Jim Clark had been impressed by Jackie Stewart from the moment he saw him drive. Jackie hailed from Glasgow, Jimmy from the Borders; Jackie’s family ran a garage, Jim’s ran a farm: the differences were pronounced. In common, though, was their love of driving nice racing cars on the absolute limit. Quite what defined that limit, in their respective minds, is still an open question: Sir Jackie today remembers Jim saying very little to him about how he actually drove. “You knew, with Jimmy, when to push and when not to push,” he says. “He always gave me the impression that he didn’t want to talk about the very precise details. They were private to him – and I respected that. Of course we talked about cars and racing in general and strategy and those sorts of things…but Jimmy always kept a little bit in reserve. That was his nature.”

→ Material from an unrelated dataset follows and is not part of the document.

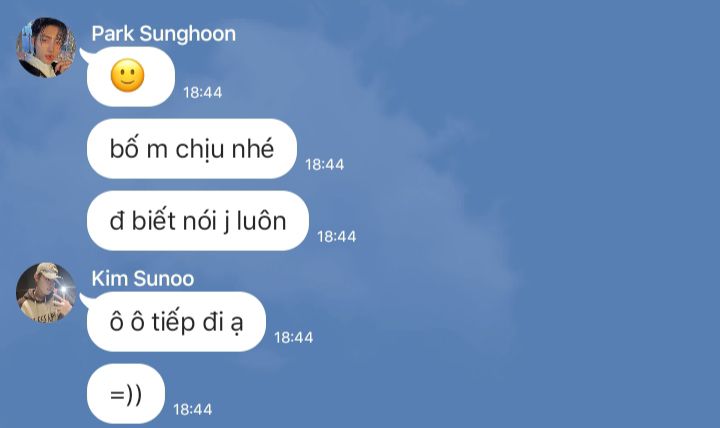
Task: Tap the 18:44 time beside "ô ô tiếp đi ạ"
Action: pyautogui.click(x=293, y=338)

Their friendship blossomed in 1965. Jackie also became a familiar face at Sir John Whitmore’s Balfour Place apartment and in so doing opened Jim’s perspectives to a very different way of life. Jackie, even then, was both fashion- and financially-sophisticated. Jim was less so. The interesting thing, looking back, is that Jackie had no doubt about how to solve the high-earner’s tax problems: he would move to Switzerland and operate as a pro racing driver from that one, central base. Jim, despite his friendship with Jackie, continued to do his own thing with his own, local advisers. He would take the complicated option of moving his “goods and chattels” to Bermuda while residing for a full racing season in Paris.
By the mid-1965, Jackie had also finished second to Jim at Spa, Clermont and Zandvoort: the magazines were calling it a “Highland Fling” and referring to “The Flying Scotsmen” in the plural. None of this troubled Jim. On the contrary, he was delighted for Jackie – for that was his nature. Jim had persuaded Colin Chapman to give Jackie a quick F1 outing during practice for the 1964 British GP and Jackie had stood-in for Jim in the Rand GP later that year. With Jim’s Indy win paving the way for drivers like Jackie also to race in the States, motor racing north of the border had never looked healthier.
Thus the two friends attended a race meeting at the new Ingliston circuit in Edinburgh on July 25 – in the time between the Dutch and German GPs (at the vortex of what was already a breathlessly intense season). Already well-known to Jim as the site of the Royal Highland Showground, the new circuit was made up from in-field and perimeter roads. It wasn’t long or too demanding – but it was another motor racing circuit for Scotland. In many ways it was a product of Jim’s success.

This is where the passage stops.